▶ SHORT TASK
Please extract every line of the records that contains the word "settings".

--- start ---

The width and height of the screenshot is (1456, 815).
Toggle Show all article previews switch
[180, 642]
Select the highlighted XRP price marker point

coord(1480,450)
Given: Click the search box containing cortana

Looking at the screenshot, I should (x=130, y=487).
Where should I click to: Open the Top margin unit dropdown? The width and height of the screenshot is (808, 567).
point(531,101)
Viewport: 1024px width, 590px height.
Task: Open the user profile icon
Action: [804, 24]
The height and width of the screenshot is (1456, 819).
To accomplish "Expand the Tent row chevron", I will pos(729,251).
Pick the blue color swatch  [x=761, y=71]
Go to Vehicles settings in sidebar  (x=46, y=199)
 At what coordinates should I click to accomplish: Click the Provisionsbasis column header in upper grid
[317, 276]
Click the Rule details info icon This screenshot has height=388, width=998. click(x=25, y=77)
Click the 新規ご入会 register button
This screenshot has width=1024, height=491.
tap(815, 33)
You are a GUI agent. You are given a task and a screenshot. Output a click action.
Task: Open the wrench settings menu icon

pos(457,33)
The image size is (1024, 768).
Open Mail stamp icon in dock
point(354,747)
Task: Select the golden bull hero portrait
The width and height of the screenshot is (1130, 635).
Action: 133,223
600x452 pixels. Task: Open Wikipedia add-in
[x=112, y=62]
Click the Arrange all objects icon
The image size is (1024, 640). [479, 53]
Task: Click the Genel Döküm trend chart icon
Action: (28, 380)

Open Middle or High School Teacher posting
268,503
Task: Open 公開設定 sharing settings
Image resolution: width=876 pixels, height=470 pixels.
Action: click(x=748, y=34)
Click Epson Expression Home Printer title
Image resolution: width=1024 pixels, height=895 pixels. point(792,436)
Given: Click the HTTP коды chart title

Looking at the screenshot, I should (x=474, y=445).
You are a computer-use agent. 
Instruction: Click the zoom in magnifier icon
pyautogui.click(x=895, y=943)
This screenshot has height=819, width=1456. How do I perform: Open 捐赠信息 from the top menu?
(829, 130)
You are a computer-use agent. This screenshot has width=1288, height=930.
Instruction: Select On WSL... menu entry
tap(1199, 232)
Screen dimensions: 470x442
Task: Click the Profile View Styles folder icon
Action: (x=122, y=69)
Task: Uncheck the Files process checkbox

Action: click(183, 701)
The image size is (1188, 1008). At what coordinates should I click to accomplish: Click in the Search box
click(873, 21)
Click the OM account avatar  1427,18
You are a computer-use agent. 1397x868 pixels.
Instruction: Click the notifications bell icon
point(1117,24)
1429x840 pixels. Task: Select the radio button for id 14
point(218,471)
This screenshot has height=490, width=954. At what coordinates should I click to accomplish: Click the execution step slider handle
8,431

--- end ---

▶ ANSWER TO THE TASK
Go to Vehicles settings in sidebar  (x=46, y=199)
Task: Open the wrench settings menu icon
Task: Open 公開設定 sharing settings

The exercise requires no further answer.